Stated goal 1:
Answer these questions about the Air Training Corps text:
(a) What did the government ask the ADCC to begin doing?
(b) On what date was the Air Training Corps officially established?
(c) Who devised the motto VENTURE ADVENTURE?
Stated goal 2: Please copy the Air Training Corps text between "Throughout the early" and "through basic training.", inclusive, renaming "cadets" to "recruits".

Text section:
BEGIN

Throughout the early stages of war, the government received good reports as to the quality of cadets entering the RAF and Fleet Air Arm. It was so impressed that it asked the ADCC to begin training young men who were waiting to be called into service. The ADCC willingly took on this very responsible job and in a very short space of time produced thousands of well qualified individuals who went to pass quickly through basic training.

The Air Training Corps is Established
Towards the end of 1940 the government realised the true value of the work done by the ADCC and agreed to take over its control. This meant a number of changes to the corps, and in fact brought about the birth of a completely new organisation, called the Air Training Corps. So on the 5 February 1941 the Air Training Corps (ATC) was officially established, with King George VI very kindly agreeing to be the Air Commodore-in-Chief, and issuing a Royal Warrant setting out the Corps' aims.
The number of young men responding to this new ATC was spectacular. Within the first month the size of the old ADCC had virtually doubled to more than 400 squadrons and after 12 months it was about 8 times as big. The new ATC badge was designed and, once approved by the King, it was published in August 1941. The motto VENTURE ADVENTURE, devised by Air Commodore Chamier, was adopted by the ATC and incorporated into the badge.

END

Document and screenshot pointing lines:
BEGIN

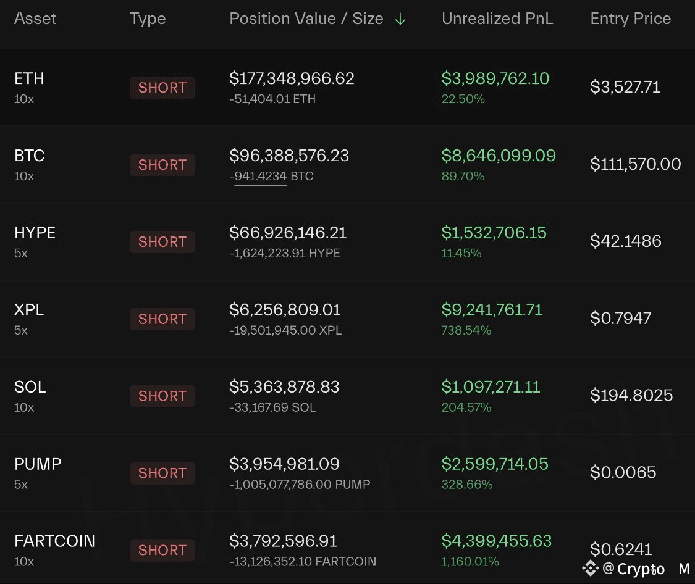Image resolution: width=695 pixels, height=584 pixels.
Task: Click XPL unrealized PnL percentage 738.54%
Action: tap(466, 330)
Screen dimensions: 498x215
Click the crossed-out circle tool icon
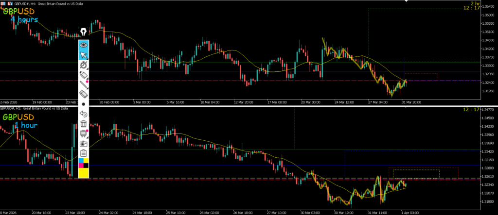[x=84, y=65]
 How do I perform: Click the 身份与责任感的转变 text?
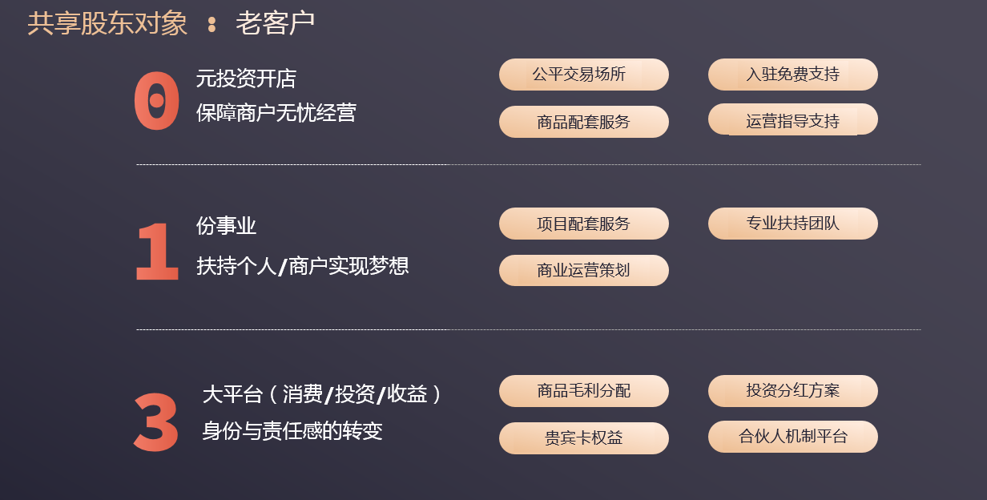point(292,431)
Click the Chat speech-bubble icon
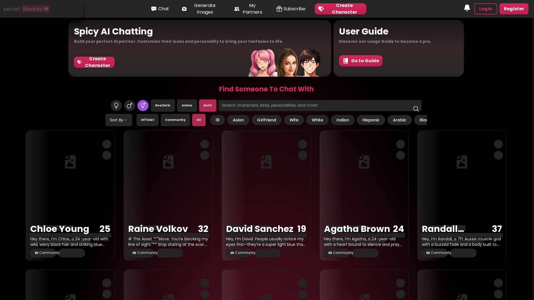The height and width of the screenshot is (300, 534). pos(154,9)
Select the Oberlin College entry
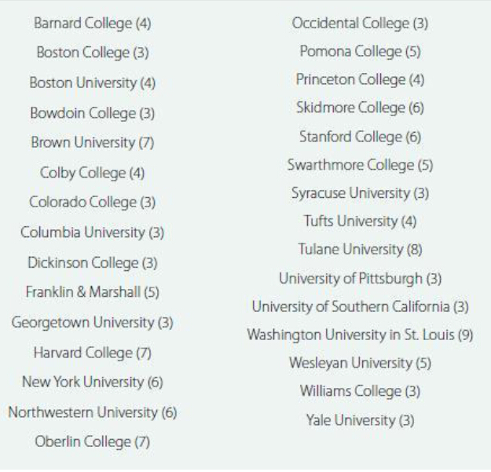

END

Correct output 1:
(a) Training young men who were waiting to be called into service.
(b) 5 February 1941.
(c) Air Commodore Chamier.

Correct output 2:
Throughout the early stages of war, the government received good reports as to the quality of recruits entering the RAF and Fleet Air Arm. It was so impressed that it asked the ADCC to begin training young men who were waiting to be called into service. The ADCC willingly took on this very responsible job and in a very short space of time produced thousands of well qualified individuals who went to pass quickly through basic training.